L’équipage de
Bostik est donc entré dans le vif du sujet des Quarantièmes Rugissants dès sa première nuit dans cette zone de navigation dont la brutalité des éléments a fait la terrible réputation. "
Il était 2h00 TU en pleine nuit et nous changions de quart", rapporte Erwan Lebec, le boat captain de
Bostik. "
Nous étions sous gennaker avec grand-voile haute, par 15 nœuds de vent (force 3)
lorsqu’un grain que nous avions repéré sur le radar est arrivé brutalement. Le vent est monté à 22-23 nœuds (force 5)
. C’est à ce moment que la sous-barbe a cédé. La brise s’est encore renforcée pour atteindre 30 nœuds (force 7)
. Nous sommes partis au lof (sortie de route travers au vent)
et Liz, qui était à la barre, a réussi à relancer Bostik au vent arrière pour nous permettre de rouler le gennaker et de le ramener sur le pont. Dans la manœuvre, nous avons juste cassé deux lattes de grand-voile. On s’en sort bien ! Ce n’est qu’au matin, lorsqu’il a fait jour, que Liz a décelé une faiblesse sur le pont avant. Comme nous étions proches de Cape Town, nous avons préféré venir réparer au port plutôt que de consommer nos matériaux de secours pour d’éventuelles avaries lorsque nous serons loin de toute terre".
"Le tangon bout-dehors du monotype Veolia Oceans® permet de placer le point d’amure du spi et du gennaker (la pointe avant de la voile au niveau du pont) à 2,50 mètres en avant de l’étrave, contre 1,80 mètre pour les prototypes IMOCA 60", commente Jean-Baptiste Daramy, responsable technique de la série des monotypes Veolia Oceans® au sein de SailingOne. "Dans ces conditions, le monotype Veolia Oceans® est sustenté et il plane encore plus vite, n’engageant jamais l’étrave dans les vagues. Il n’enfourne pas. C’est un critère d’accélération pour atteindre de grandes vitesses et les tenir longtemps. C’est surtout un élément de sécurité lorsque la mer est grosse et que les vagues sont abruptes. Grâce à cela, les marins peuvent conserver les grandes voiles de vent arrière (spi et gennaker) plus longtemps, dans des vents plus forts.

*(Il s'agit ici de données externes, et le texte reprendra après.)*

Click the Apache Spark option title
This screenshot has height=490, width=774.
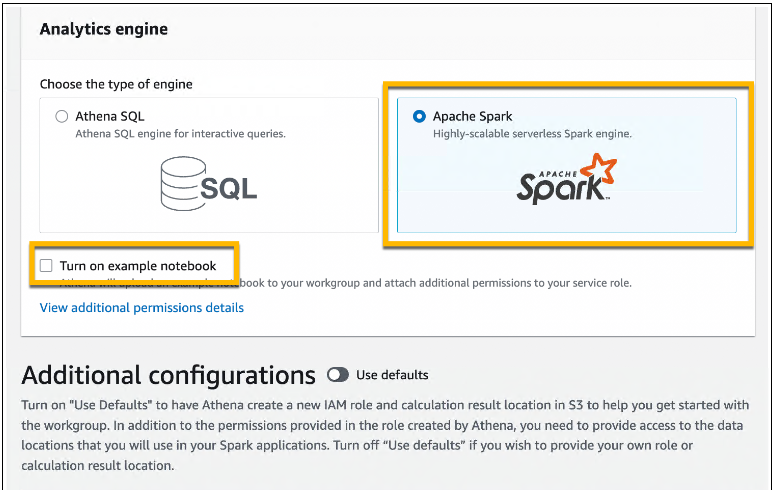click(x=472, y=116)
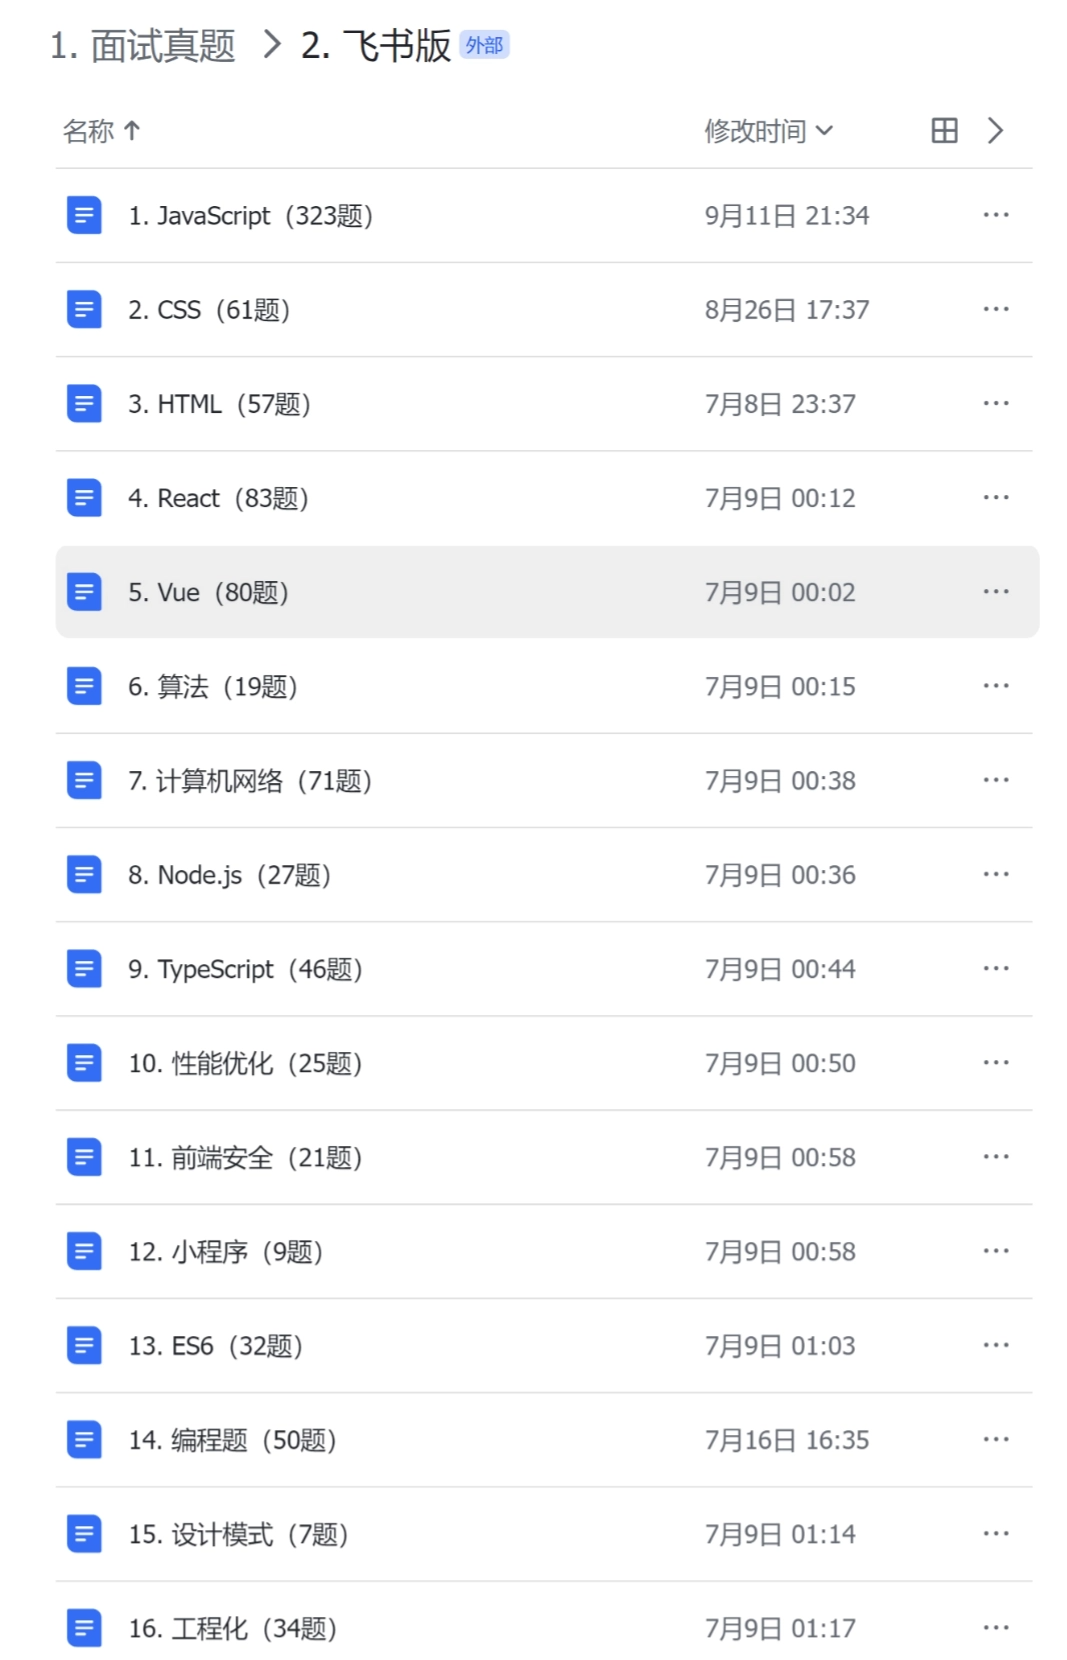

La contrepartie de cet atout est que la mise en œuvre de ce tangon bout-dehors original, propre au monotype Veolia Oceans®, est délicate à réaliser. Grâce au travail de l’équipage de Bostik durant cette navigation test autour du monde, nous progressons dans la mise au point du matériel. Nous avons désormais une idée précise de la manière dont nous allons en gérer l’évolution pour la production en série, en collaboration avec Pascal Conq (Cabinet d’architecture navale Finot Conq et Associés).
Toutefois, nous souhaiterions terminer le Tour du monde de Reconnaissance de la SolOcéane avec le système actuel. Il nous faut pour cela harmoniser toutes les zones d’efforts pour retrouver l’homogénéité de l’ensemble. C’est le programme des prochaines 48h00. Ensuite, l'équipage de Bostik pourra remettre le cap sur Wellington avec des ambitions de grandes glissades sur la longue houle et de record, tout en ménageant sa monture".